Tuesday, September 15, 2015

Perspective: Staying the Course When the Market Dives

Back when I was young, dumb, and full of...energy, I often went for runs along the beautiful Rideau Canal. One summer night, while out for an easy 30 minute jog, listening to my new 64 megabite MP3 player, I ended up plastered across the hood of a car. Although I had many near misses with bikes, rollerbladers, and cars, that night was the first time I actually got hit. The car was trying to make a right turn on a red light, I assumed the driver saw me in their side mirror, and as I proceeded without much caution, BAM...I found myself sliding up toward the windshield of the car.
==*==
[WORK REQUIRED] From the passage about being hit by a car while jogging, copy word for word the part that begins at the words "Perspective: Staying the" and stops after "of the car.".

[Part of a data file]
==*==
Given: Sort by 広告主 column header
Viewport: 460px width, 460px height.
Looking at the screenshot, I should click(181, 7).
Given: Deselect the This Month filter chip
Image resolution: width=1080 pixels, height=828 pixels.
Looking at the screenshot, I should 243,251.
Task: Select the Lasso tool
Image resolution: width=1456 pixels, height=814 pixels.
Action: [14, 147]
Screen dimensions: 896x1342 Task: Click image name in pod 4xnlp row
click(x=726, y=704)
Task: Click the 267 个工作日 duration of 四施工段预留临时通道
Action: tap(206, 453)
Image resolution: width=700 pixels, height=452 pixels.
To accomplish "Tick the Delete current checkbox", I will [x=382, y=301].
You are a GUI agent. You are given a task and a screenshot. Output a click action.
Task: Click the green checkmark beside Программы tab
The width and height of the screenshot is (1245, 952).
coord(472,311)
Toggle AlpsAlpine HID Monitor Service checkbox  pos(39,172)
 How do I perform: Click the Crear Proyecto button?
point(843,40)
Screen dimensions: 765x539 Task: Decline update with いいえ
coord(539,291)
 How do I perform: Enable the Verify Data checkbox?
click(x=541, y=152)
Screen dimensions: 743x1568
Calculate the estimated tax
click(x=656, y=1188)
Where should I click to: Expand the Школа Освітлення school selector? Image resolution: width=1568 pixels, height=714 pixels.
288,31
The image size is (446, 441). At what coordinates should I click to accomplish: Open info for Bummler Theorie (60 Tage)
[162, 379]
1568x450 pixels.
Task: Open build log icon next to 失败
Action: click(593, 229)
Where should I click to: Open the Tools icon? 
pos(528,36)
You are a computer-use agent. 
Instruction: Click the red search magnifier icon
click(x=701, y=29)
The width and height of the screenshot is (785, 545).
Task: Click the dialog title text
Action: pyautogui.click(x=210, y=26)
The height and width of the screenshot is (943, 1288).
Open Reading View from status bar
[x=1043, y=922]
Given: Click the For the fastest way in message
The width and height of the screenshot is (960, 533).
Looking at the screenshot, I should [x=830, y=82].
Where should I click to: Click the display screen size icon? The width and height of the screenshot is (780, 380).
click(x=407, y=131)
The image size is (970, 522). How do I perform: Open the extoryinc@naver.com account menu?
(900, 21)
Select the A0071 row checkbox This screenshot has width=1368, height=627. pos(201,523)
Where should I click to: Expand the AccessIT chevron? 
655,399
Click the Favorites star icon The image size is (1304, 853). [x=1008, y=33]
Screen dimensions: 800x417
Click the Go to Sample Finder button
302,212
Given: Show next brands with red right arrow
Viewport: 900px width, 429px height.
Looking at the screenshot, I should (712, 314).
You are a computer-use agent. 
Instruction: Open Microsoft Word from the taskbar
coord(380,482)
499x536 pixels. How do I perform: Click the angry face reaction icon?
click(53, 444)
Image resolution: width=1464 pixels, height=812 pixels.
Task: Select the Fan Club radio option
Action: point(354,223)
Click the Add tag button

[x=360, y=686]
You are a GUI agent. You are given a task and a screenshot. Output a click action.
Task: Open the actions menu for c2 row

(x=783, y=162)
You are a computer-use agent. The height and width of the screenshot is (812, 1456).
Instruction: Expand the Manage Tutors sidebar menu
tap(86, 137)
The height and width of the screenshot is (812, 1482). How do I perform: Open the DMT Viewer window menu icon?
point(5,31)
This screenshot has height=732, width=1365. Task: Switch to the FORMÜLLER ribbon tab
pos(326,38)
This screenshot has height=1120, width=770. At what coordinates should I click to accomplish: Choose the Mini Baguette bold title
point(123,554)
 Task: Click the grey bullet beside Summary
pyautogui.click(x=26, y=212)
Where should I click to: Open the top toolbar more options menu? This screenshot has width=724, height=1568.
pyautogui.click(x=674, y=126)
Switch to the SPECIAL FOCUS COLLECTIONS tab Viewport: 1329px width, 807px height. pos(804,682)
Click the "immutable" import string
==*==
[SOLUTION BELOW]
Perspective: Staying the Course When the Market Dives

Back when I was young, dumb, and full of...energy, I often went for runs along the beautiful Rideau Canal. One summer night, while out for an easy 30 minute jog, listening to my new 64 megabite MP3 player, I ended up plastered across the hood of a car. Although I had many near misses with bikes, rollerbladers, and cars, that night was the first time I actually got hit. The car was trying to make a right turn on a red light, I assumed the driver saw me in their side mirror, and as I proceeded without much caution, BAM...I found myself sliding up toward the windshield of the car.